## start Quoted passage
This got me thinking about the 1PPS signal and the interrupt it is triggering. I looked around on the internet and saw some people had done some testing which suggested the time for an interrupt to fire is ~1us, that’s 1 microsecond or 1/1000000 of a second. When measuring something which happens 10 million times per second, this is much too big of a margin, so I decided to see if I could improve on it.
Using PIO for 1PPS
I wanted to see if I could use PIO to shorten the time between the 1PPS rising edge being detected and the pulse count snapshot being taken. The PIO state machines execute one instruction every clock cycle, so theoretically we can reduce the time between the rising edge being detected and action being taken to 8x10-9 seconds or 8ns (at a clock speed of 125MHz).
My approach was to have the original pulse counting PIO state machine continue, but instead use the DMA channels to push the pulse count into the FIFO input register of another state machine. This second state machine waits for the 1PPS pulse and when it sees it, pushes the latest pulse count back to the CPU and raises an IRQ which the CPU responds to process the latest data.
.program pps
main:
pull noblock ; get inbound data if it is there
jmp pin trigger ; jump to trigger if signal pin is high
jmp main ; go back round the loop as pin is low
trigger:
mov isr osr ; move value from OSR (which is the pulse count sent from the other SM via DMA)
push noblock ; push ISR to CPU
irq set 0 ; set IRQ so CPU can handle the PPS
wait_for_low:
pull noblock ; pull again if inbound data is there
jmp pin wait_for_low ; if pin is still high then keep waiting to go low
jmp main ; pin is low, we start again
I wrote the PIO code to run at the same rate as the pulse counting state machine so that there are no issues with data backing up on the DMA channel between the two state machines. I did this because the DMA channel between the two state machines needs to be paced based on the slower of the two machines.
The results of this code are much better than the implementations which used normal interrupts for the 1PPS signal:
Adding a 10-second moving average shows the result over 10 seconds is very close to 10MHz:
The final set of code is here: https://github.com/richardjkendall/rp2040-freq-counter/tree/main/pio-pps
Displaying the results
The code writes the output to the serial port (using printf
) so it can be logged, and it also writes to a simple 16x2 LCD display. The display output shows the current instantaneous frequency value as well as an average of the last 10 readings.
## end Quoted passage
> _Given task 1_
In the 1PPS write-up, roughly how long did other people's testing suggest an interrupt takes to fire?
> _Given task 2_
Reproduce a section of the 1PPS write-up word for word, starting at the words "Using PIO for" and ending after "speed of 125MHz).".
## start Records supplied
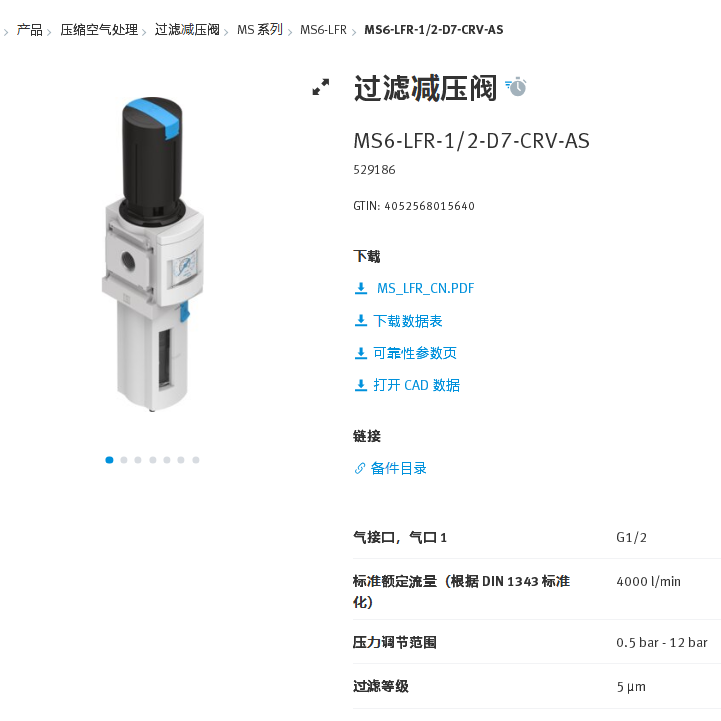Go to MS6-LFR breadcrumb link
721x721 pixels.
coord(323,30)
## end Records supplied
## start Records supplied
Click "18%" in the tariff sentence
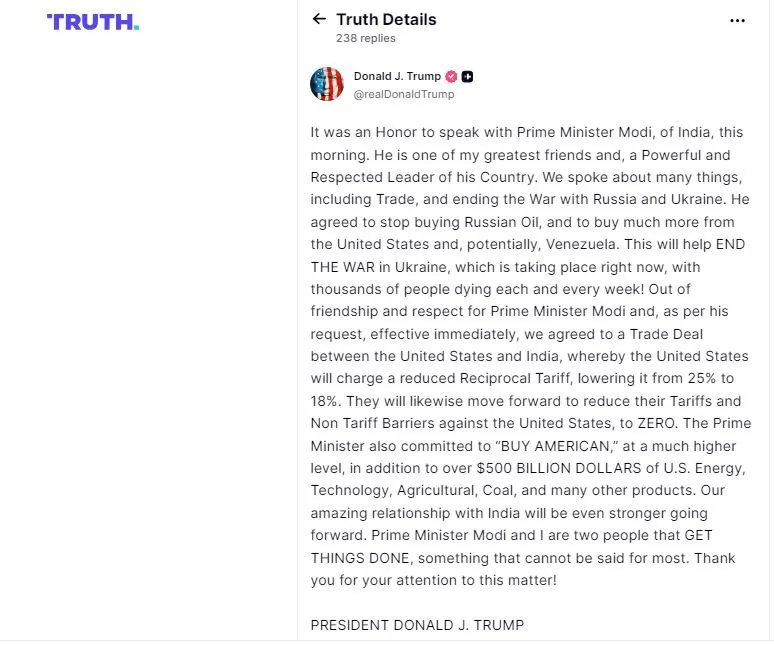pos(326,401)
## end Records supplied
> _Final result 1_
About 1 microsecond (1/1000000 of a second).

> _Final result 2_
Using PIO for 1PPS
I wanted to see if I could use PIO to shorten the time between the 1PPS rising edge being detected and the pulse count snapshot being taken. The PIO state machines execute one instruction every clock cycle, so theoretically we can reduce the time between the rising edge being detected and action being taken to 8x10-9 seconds or 8ns (at a clock speed of 125MHz).